After I wrote my blog and shared my struggle with figuring out a life theme to write about for my class, many of you said some very kind things and gave me some valid suggestions. I am a writer with no process. It is very probable that my craft resembles a construction site where demolition is the first step before the building actually takes place. Truth be told, there is a whole lot more demolition than construction. However, I eventually get to a point where my design is complete and I surge forward to build the ideal piece.
I have no problem being transparent in my writing. Leaving it all on the table, not only presents an authentic delivery, but it allows me to experience what other people receive when they are listening to my words. Yesterday, after sitting in front of a blank computer screen for well over an hour, I forged ahead and created a piece that shared the experiences of dealing with alcoholism while traveling the path of raising a child with special needs. It is interesting what happens when you just let go. To be honest, I thought it was crap. Generally, I think all my writing is crap because I am my own worst critic, but I printed it out and presented it to my esteemed group.

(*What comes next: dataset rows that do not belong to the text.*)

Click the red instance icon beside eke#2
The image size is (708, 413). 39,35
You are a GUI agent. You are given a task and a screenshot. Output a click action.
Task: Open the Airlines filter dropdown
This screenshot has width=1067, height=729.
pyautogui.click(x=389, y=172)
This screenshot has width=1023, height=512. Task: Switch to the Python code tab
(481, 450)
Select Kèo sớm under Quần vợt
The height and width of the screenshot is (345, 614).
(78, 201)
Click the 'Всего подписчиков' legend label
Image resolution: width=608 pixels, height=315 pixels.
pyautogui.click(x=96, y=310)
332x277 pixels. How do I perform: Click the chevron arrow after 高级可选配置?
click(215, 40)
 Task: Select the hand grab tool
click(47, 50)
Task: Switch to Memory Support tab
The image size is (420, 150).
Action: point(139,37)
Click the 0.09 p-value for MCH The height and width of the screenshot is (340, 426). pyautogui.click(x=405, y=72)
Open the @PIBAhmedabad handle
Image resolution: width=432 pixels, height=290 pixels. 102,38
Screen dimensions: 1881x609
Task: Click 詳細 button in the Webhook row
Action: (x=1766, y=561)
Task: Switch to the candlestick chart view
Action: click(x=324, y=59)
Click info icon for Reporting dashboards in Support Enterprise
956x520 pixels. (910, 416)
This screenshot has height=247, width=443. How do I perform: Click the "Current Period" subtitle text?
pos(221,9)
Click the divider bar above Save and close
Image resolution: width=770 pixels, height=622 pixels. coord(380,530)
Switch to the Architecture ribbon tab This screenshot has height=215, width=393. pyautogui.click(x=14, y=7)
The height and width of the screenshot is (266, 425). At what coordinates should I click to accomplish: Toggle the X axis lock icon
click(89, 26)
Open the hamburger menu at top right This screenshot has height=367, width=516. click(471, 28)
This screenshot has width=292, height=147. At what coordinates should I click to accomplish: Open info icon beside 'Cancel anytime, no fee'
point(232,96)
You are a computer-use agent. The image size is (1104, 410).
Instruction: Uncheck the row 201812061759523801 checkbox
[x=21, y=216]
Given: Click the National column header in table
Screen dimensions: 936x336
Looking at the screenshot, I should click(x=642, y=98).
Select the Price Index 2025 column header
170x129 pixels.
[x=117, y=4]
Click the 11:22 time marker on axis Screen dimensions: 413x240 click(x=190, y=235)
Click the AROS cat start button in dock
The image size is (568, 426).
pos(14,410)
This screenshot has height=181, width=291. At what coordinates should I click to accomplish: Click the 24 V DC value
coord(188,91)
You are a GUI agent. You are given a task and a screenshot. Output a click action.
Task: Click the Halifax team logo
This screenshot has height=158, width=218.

I was surprised, dumbfounded, and most of all, humbled by their positive feedback and their suggestions that I develop it more. Funny how my perceptions can be a tad distorted. When I started reading, I shared the disclaimer “this is crap” which is so self-defeating that I need to remember that you must start somewhere in order to get to the destination. My life theme popped up after I wrote the story, which is probably the best way for it to happen. It resonated in the realm of living my truth. Being authentic, allows me to simply work with what I have. What you see is what you get. It has taken me a long time to recover from the affects of people pleasing. I am so grateful for the opportunity to do it different as it has freed me from being a hostage to what other people think I should do or how I should be. I am no longer confined to a box, but free to be the person that I am destined to be.